Saturday, March 02, 2013

Gordon in the morning: Star of the Brits 2013 says Brits was boring

This morning, Robbie Williams is expanding on how dull the Brits were:

He said: “It’s a lot of back-slapping."
Yes, Robbie. An industry-created awards ceremony handing out awards to people selected by the industry, mainly designed to increase sales would tend to consist of back-slapping. That's surely not news to you, is it? The Brits have been running like this since 1977.

Do you have a counterplan, Mr Williams?
I think people should be entertained.
Actually, for the Brits that does sound like a pretty out-there idea.

It's not clear if Williams has yet thought through the implications of his 'there's no Santa' moment - if he has yet to realise the constant booking and feting of Take That & himself is a major symptom of the problem.
“I was backstage and it was dead — it might as well have been a dentists’ convention."
Actually, a dentists' convention might have been a bit more interesting, as it wouldn't have been the same bloody dentists who turn up to every possible event of this sort. Watching root canal work might be preferable to watching Emeli Sande traipse through the album again.

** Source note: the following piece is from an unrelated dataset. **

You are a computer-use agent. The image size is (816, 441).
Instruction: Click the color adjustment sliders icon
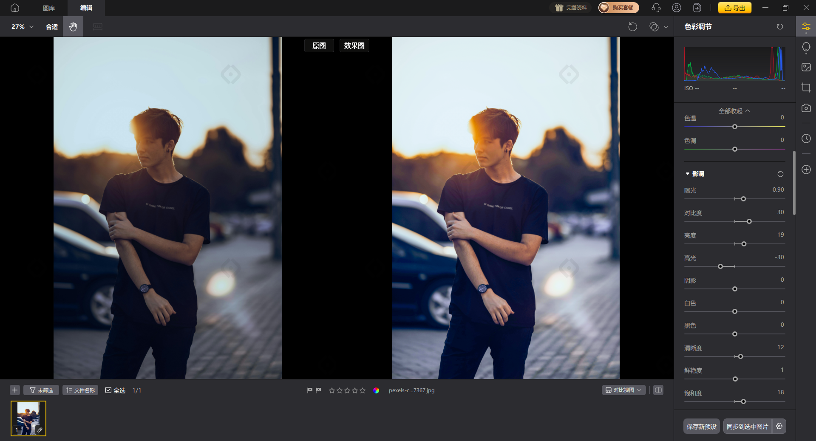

Williams then goes on to list the same list of things that everyone lists when they say how great the Brits were:
I’m from 1996 and 1997 where there was CHUMBAWAMBA throwing a bucket of water in JOHN PRESCOTT’s face...
That was a thing that wasn't really "entertaining" for the audience as it wasn't shown as part of the ceremony.
or JARVIS COCKER getting up on stage and then being thrown off when MICHAEL JACKSON was on
Again, that didn't entertain people directly, as by the time the awards show was made to air, Jarvis' stage invasion had been edited out.
Or OASIS being nasty to MICHAEL HUTCHENCE
Wasn't that a bloke who was living in the 1960s objecting to getting a prize from a man famous in the 1980s? On a par with, say, a dental surgeon refusing to accept a prize handed out by a hygienist.
or me offering LIAM GALLAGHER out
Nobody other than you even remembers that happening, Robbie.

The trouble with this is that the incidents he mentions - mostly - happened during the height of the control-freakery period, when they didn't even show the programme live lest something happen. You can't force 'things' to occur, and if you try... well, you'll end up with James Corden presiding over a dental convention.


1 comment:

Simon said...

The Brits must be the only major event where the unscripted, non-award-giving moments are the thing that has come to define it - whenever their respective ceremonies roll around nobody prioritises the Oscars streaker or Soy Bomb or Russell Crowe attacking the Baftas producer. Even then the list of OUTRAGEOUS MOMENTS seems to be carefully controlled, giving no mention to Rick Astley not being allowed to pick up his award in 1988 or Sharon Osbourne fighting with Vic Reeves over the microphone the other year - or indeed Robbie and Liam, which was huge at the time but forgotten by the following year.